If the AE curve shifts for any reason other than a change in the price level, then the AD curve also shifts. For instance, an increase in autonomous expenditures shifts the AE curve upward and increases equilibrium expenditure by a multiplied amount. In this case, the AD curve shifts rightward and the amount of the rightward shift is equal to the increase in equilibrium expenditure.

In the figure to the right, autonomous expenditure increases so that the AD curve shifts rightward. The multiplied increase in autonomous expenditure has created a $2 trillion increase in equilibrium expenditure, so the AD curve shifts rightward by $2 trillion (which equals the length of the double headed arrow) from AD0 to AD1.

Equilibrium Real GDP and the Price Level

Aggregate demand and short-run aggregate supply determine the equilibrium price level and real GDP.

In the short run:

· An increase in aggregate demand raises the price level and increases real GDP. In the figure to the right, the increase in aggregate demand and rightward shift of the aggregate demand curve from AD0 to AD1 creates a movement from point a to point b so that the price level rises from 120 to 130 and real GDP increases from $13 trillion to $14 trillion.

· The increase in real GDP ($1 trillion) is less than the initial increase in equilibrium expenditure ($2 trillion) because the rise in the price level decreases aggregate planned expenditure. In terms of the AE curve, the increase in the price level shifts the AE curve downward.

· Because the actual increase in real GDP is less than the initial increase in equilibrium expenditure, the multiplier is smaller once price level effects are taken into account.
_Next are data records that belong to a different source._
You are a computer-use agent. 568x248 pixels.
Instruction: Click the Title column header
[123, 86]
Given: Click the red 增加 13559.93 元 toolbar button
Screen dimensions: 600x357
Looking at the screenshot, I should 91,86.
The more that the price level changes (that is, the steeper the SAS curve), the smaller the multiplier in the short run.

In the long run:

· Real GDP exceeds potential GDP and employment exceeds full employment. So the money wage rate rises, which decreases the short-run aggregate supply and shifts the SAS curve leftward. The economy moves along the AD curve so that the price level rises and real GDP decreases.

· In the figure above, the economy moves along AD1 from point b to point c. (The shift in the SAS curve is not illustrated in order to simplify the figure.) The price level rises from 130 to 140 and real GDP decreases from $14 trillion back to potential GDP of $13 trillion.

· The further increase in the price level further decreases aggregate planned expenditure. In terms of the AE curve, the AE curve shifts downward and eventually returns to its initial level. As a result, the long-run multiplier is equal to zero.